──────── Extracted data ────────
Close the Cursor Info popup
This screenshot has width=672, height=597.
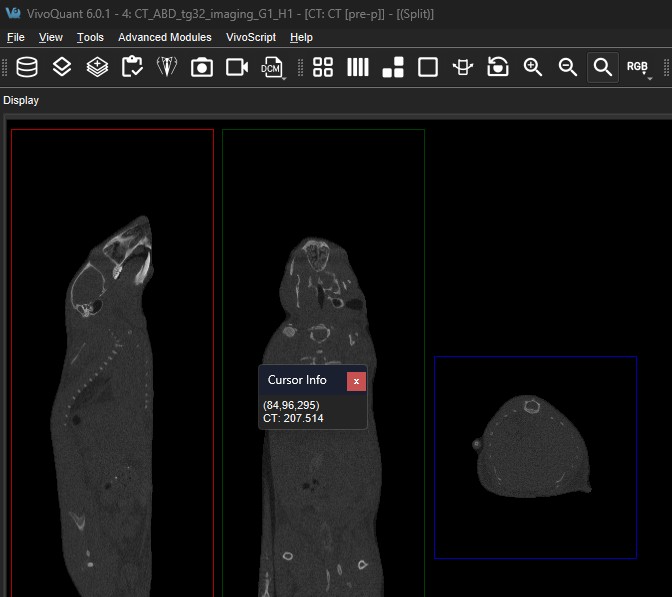tap(356, 381)
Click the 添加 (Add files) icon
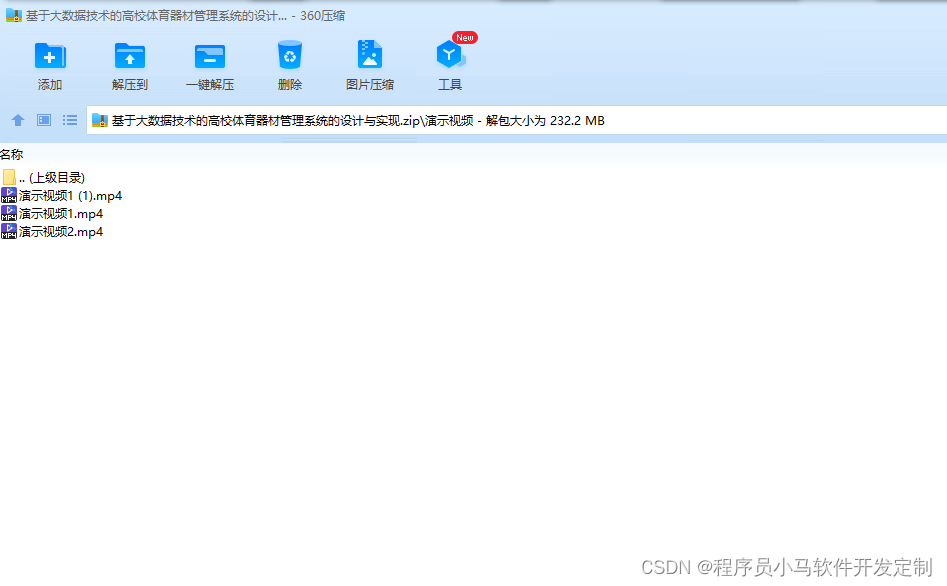 pyautogui.click(x=49, y=62)
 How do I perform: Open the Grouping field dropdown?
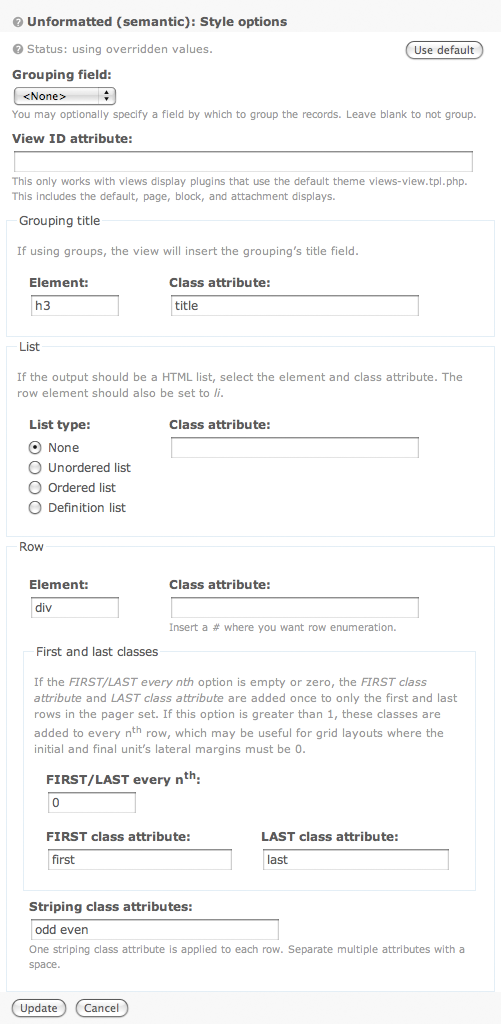[x=65, y=96]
────────
> About this task: When you write out the material above, keep every line exact and drop each picture.

> Exercise answer:
Close the Cursor Info popup
This screenshot has width=672, height=597.
tap(356, 381)
Click the 添加 (Add files) icon
 pyautogui.click(x=49, y=62)
 How do I perform: Open the Grouping field dropdown?
[x=65, y=96]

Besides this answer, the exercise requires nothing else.